Veering from the comic to the tragic, the theatrical sketches are often frustratingly amorphous. Such moments as when a patient who’s been given a fatal diagnosis asking her doctor how long she has to live, a young woman informing her brother that she’s actually his mother, and a woman trying to explain the concept of physical pain to someone who can’t feel any deliver situations fraught with drama left unexplored.

Others, such as a man boasting about the virtues of his virtual girlfriend (shades of Spike Jonze’s recent film Her) or a waiter delivering countless linguistic variations of the word “table,” feel like undeveloped comedy sketches.

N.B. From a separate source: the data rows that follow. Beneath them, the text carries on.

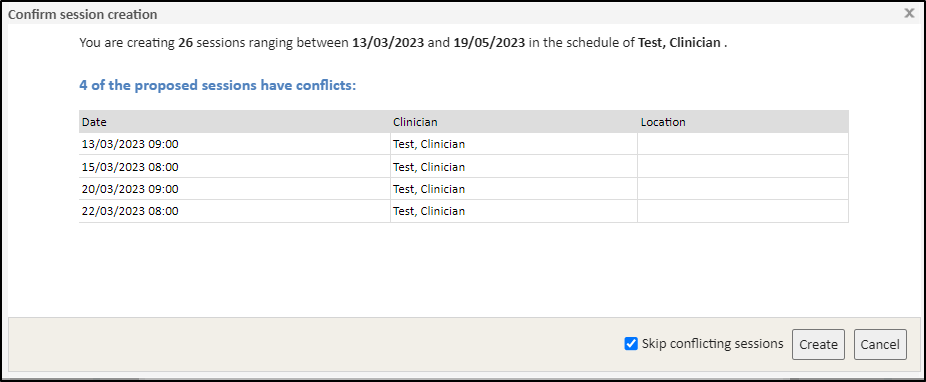The height and width of the screenshot is (382, 926).
Task: Click the Skip conflicting sessions label text
Action: [712, 344]
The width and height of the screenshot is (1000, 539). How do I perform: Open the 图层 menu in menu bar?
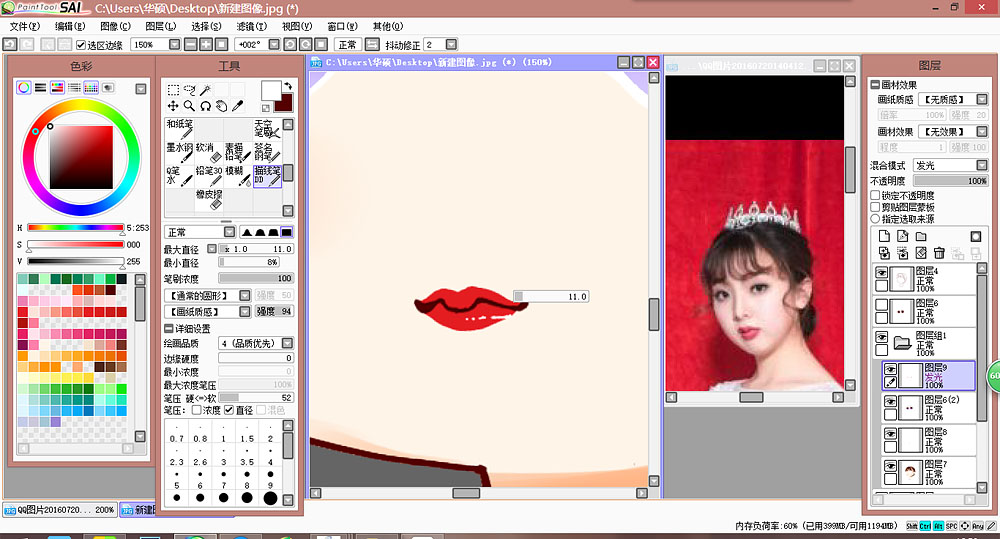pos(160,26)
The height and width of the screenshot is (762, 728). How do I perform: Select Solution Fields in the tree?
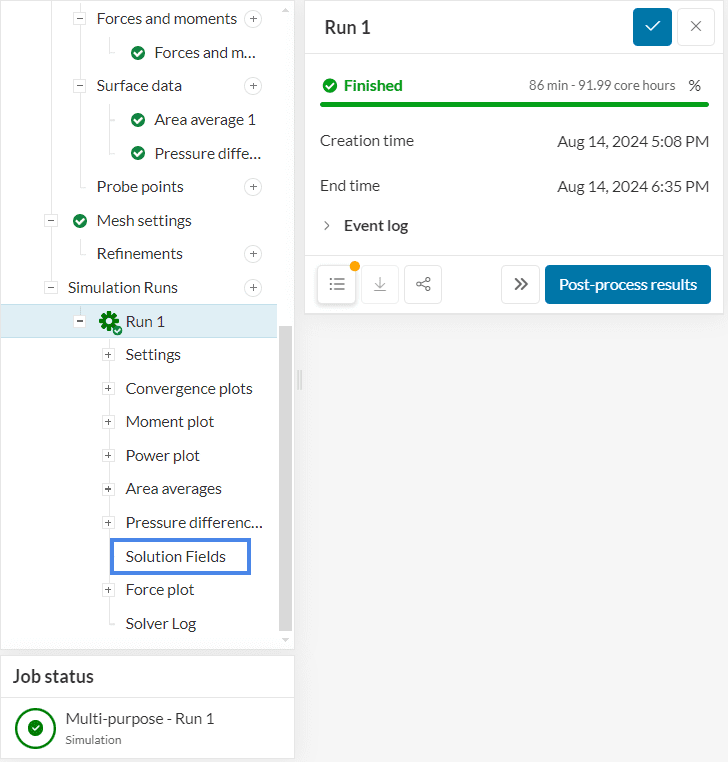tap(176, 557)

Certainly there’s no faulting the ingenious staging by James Macdonald or the endlessly versatile performances by the large ensemble composed of such estimable performers as Randy Danson, Jennifer Ikeda, Karen Kandel, Kellie Overbey, Maria Tucci, James Waterston and others. The action takes place within a gleaming white cube, with the quicksilver scene changes happening as if by magic. The soundtrack during the blackout transitions--ranging from The Simpsons theme music to industrial noises to the sound of babies crying—often humorously relate to the action.

Considering the sheer volume of the situations presented, it’s not surprising that some of them are amusing, moving or piquant. But few are memorable. The evening, running nearly two numbing hours, feels like the theatrical equivalent of a meal composed entirely of single bites from different dishes. It may fill you up, but it isn’t very satisfying.

Minetta Lane Theatre, 18 Minetta Lane. 800-982-2787. www.ticketmaster.com. Through March 23.